Water absorption behavior of the woven bamboo fabric polypropylene-based composites and their hybrids with glass

The high prone behavior towards water absorption is considered as a major weakness of natural based-fiber composites or bio-composites. These composites can be susceptible to considerable water absorbed due to hydrophilic nature of bamboo fiber, which may affect to degradation of their strength and stiffness performances. The effect of the hybridization is investigated with the study of water immersion at 23 °C and 60 °C, for a period of 70 days. It was shown that the composite’s absorption behavior demonstrated the kinetics behavior and classification proposed by Fick’s theory. There was a 142 % increase in the diffusion coefficients of samples immersed at 60 °C compared to those at 23 °C for BPP composites. The water absorption of BPP composites at 23 °C after 1680 h was approximate of 14.6 %, with the absorption was quite rapid initially, reaching almost 13.01 % after about 720 h. For the hybrid composites of 30B:20G, 20B:35G and 10B:45G for water absorption at 23 °C was reaching almost 10.56 %, 7.30 %, and 2.81 % respectively after 720 h.
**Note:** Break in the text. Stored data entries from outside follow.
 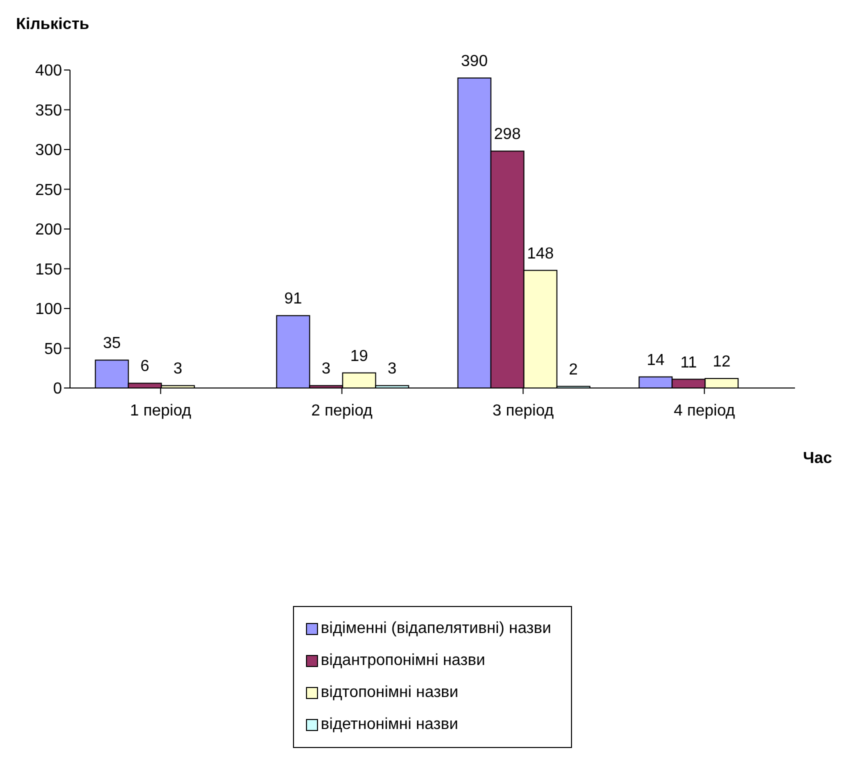 What do you see at coordinates (48, 270) in the screenshot?
I see `y-tick-label: 150` at bounding box center [48, 270].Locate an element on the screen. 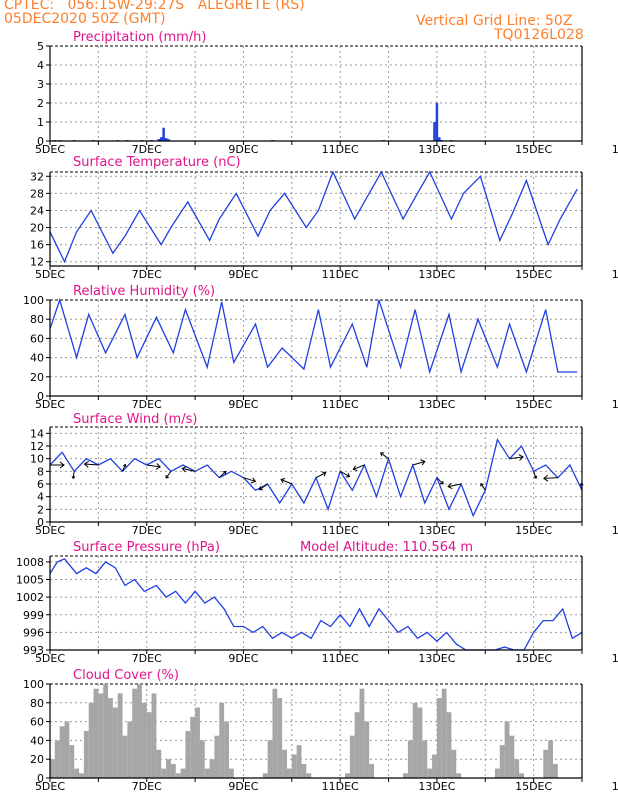 The image size is (618, 800). panel-title-5: Cloud Cover (%) is located at coordinates (126, 676). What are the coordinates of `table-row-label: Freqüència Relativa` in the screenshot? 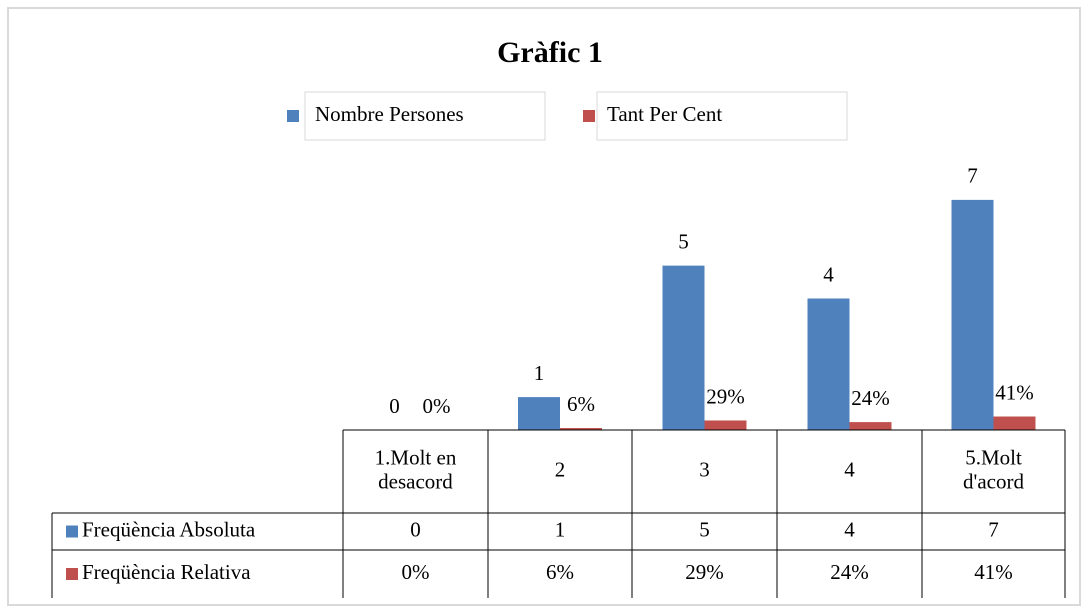 It's located at (166, 572).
Furthermore, the composites approached equilibrium faster at 60 °C than at 23 °C. The absorption rate was significantly higher at 60 °C, with 80 % of the total absorption in the first 14 days, while the BPP composites at the immersion of 23 °C, reached equilibrium in the first 30 days. Similar behavior was also observed for the hybrid composites, reached almost 80 % of the total absorption in the first 7 days, when compared with 20 days for the hybrid composites. The presence of external plies of glass effectively decelerates water diffusion into the bamboo polypropylene (BPP) composites. The findings denote a significant observation in which, by substituting few layers of glass with woven-based bamboo in glass-polypropylene composites, offering to a hybrid concept to be possible for developing an alternative, excellent and better performance of light-weight composite.